A Korean research team has become the first in the world to identify how a fatty acid metabolite produced in the body suppresses cancer cell growth.
A team led by Professor Kim Seyun of the Department of Biological Sciences at the Korea Advanced Institute of Science and Technology (KAIST), in collaboration with Professor Byun Young-joo's team at Korea University's College of Pharmacy, announced Tuesday that they had identified for the first time globally that the body-generated fatty acid metabolite "13-HODE" controls the activity of "mTOR," a key protein in cancer cell growth.
mTOR is a protein that regulates cell growth and energy use. In cancer cells, however, mTOR becomes abnormally activated, functioning as a kind of "growth accelerator pedal." For this reason, cancer treatment research aimed at controlling mTOR is being actively pursued worldwide.
While searching for natural metabolite candidates capable of inhibiting mTOR, the team focused on 13-HODE. The substance is produced when linoleic acid, an essential fatty acid abundant in vegetable oils, is broken down and metabolized in the body.
The research found that 13-HODE binds directly to the active site of the mTOR protein, halting its function in cancer cells. The team verified this through molecular docking simulations (computer-based analysis of molecular interactions) and mass spectrometry (a technology that analyzes the mass and structure of molecules).

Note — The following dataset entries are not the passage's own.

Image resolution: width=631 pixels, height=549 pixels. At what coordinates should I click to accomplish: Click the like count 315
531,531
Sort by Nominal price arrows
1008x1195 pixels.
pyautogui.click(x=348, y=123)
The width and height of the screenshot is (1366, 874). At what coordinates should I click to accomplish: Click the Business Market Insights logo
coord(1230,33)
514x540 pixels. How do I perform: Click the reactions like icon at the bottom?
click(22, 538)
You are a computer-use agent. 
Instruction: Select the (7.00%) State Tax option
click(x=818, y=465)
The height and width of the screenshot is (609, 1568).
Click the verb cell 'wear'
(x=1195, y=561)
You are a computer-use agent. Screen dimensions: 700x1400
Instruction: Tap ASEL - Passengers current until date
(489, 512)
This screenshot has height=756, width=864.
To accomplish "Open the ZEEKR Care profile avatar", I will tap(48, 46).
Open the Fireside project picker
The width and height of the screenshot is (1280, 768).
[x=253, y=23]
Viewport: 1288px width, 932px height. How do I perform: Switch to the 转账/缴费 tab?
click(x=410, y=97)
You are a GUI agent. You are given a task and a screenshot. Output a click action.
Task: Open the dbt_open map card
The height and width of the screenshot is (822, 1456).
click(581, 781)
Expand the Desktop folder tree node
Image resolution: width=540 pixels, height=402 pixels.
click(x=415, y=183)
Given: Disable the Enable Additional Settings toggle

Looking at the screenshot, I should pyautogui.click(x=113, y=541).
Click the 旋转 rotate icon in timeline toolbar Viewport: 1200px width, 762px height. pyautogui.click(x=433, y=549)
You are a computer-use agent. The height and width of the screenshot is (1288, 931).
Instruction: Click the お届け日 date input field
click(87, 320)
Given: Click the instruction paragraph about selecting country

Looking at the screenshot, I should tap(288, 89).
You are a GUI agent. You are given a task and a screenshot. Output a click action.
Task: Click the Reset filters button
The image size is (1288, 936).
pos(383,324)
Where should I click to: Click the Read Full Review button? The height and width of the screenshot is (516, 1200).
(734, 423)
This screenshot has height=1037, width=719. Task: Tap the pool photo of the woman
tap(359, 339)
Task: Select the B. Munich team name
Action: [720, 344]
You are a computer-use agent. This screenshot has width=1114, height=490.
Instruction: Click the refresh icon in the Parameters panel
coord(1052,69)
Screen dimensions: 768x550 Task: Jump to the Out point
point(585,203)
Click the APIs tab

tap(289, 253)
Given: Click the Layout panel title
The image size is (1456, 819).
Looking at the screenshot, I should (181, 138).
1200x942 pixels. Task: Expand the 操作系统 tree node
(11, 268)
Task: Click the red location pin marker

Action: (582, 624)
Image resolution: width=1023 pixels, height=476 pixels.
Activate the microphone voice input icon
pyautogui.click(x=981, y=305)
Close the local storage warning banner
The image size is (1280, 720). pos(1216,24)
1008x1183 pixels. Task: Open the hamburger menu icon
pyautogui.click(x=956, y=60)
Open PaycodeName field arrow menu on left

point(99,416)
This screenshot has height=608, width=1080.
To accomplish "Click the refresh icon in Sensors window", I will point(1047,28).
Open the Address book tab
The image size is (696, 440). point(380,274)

The team also discovered that 13-HODE concentrations were extremely low in breast and colon cancer cells. This was because ALOX15, the enzyme that produces 13-HODE, was not properly expressed. Conversely, when ALOX15 activity was enhanced to increase 13-HODE production, mTOR activity decreased and cancer cell growth was suppressed.
The study is significant in that it identified the precise molecular mechanism (the operating principle within living organisms) by which 13-HODE physically binds directly to mTOR to block its function.
"This study is meaningful in revealing that fat metabolites generated within the human body can directly inhibit mTOR, a key protein in cancer growth," Professor Kim said. "It could be used not only for new cancer treatment strategies utilizing fat metabolism, but also for developing therapeutics that regulate mTOR overactivity seen in inflammation and aging processes."
The research findings were published on November 21 in Cell Chemical Biology, an international journal in the field of chemical biology, and were selected as the cover paper.